Phonophoretic research often suffers from poor calibration in terms of the amount of ultrasound energy emitted, and therefore current research must focus on safety of exposure to ultrasound and miniaturization of devices in order to make this technology a commercial reality. More research is needed to identify the role of various parameters influencing sonophoresis so that the process can be optimized. Establishment of long-term safety issues, broadening the range of drugs that can be delivered through this system, and reduction in the cost of delivery are issues still to be addressed.

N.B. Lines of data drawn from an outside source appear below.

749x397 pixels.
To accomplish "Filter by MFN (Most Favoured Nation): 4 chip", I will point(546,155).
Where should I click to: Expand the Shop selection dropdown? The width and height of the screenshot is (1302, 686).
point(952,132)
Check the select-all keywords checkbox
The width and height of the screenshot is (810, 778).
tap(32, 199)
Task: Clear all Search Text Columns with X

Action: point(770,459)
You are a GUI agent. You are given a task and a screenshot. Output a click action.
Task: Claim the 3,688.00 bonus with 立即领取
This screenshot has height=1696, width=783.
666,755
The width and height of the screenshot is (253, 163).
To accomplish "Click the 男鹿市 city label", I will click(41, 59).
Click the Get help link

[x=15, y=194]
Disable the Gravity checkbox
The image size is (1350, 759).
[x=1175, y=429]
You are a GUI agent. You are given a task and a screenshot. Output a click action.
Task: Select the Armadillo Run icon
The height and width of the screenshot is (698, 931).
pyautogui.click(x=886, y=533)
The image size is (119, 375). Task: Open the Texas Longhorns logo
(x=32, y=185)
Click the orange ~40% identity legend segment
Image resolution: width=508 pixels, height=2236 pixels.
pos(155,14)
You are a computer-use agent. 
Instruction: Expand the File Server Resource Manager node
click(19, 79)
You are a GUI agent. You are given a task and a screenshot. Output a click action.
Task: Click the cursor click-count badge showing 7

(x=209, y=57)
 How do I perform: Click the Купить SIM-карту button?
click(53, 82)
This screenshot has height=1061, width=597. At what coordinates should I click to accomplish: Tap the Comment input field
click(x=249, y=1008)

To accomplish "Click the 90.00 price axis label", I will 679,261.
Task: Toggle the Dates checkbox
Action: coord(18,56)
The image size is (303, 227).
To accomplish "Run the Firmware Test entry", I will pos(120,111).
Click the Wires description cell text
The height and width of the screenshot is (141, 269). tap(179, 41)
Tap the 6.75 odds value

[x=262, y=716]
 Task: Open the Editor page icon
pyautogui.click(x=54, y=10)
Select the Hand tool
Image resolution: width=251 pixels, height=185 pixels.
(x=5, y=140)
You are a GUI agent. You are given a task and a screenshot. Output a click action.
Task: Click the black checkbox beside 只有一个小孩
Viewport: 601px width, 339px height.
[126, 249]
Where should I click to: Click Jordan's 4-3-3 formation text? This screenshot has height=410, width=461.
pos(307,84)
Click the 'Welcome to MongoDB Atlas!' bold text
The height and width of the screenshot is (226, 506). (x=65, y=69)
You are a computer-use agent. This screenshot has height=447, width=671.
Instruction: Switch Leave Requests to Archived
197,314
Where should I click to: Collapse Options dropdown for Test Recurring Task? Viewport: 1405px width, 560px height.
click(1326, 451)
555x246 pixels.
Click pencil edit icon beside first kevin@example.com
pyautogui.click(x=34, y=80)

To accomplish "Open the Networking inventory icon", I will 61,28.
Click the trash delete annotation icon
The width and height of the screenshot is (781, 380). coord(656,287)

Sonophoresis (phonophoresis) has been shown to increase skin permeability to various low and high molecular weight drugs, including insulin and heparin. However, its therapeutic value is still being evaluated. Some obstacles in transdermal sonophoresis can be overcome by combination with other physical and chemical enhancement techniques. This review describes recent advancements in equipment and devices for phonophoresis, new formulations tried in sonophoresis, synergistic effects with techniques such as chemical enhancers, iontophoresis and electroporation, as well as the growing use of ultrasound in areas such as cancer therapy, cardiovascular disorders, temporary modification of the blood-brain barrier for delivery of imaging and therapeutic agents, hormone replacement therapy, sports medicine, gene therapy and nanotechnology. This review also lists patents pertaining to the formulations and techniques used in sonophoretic drug delivery.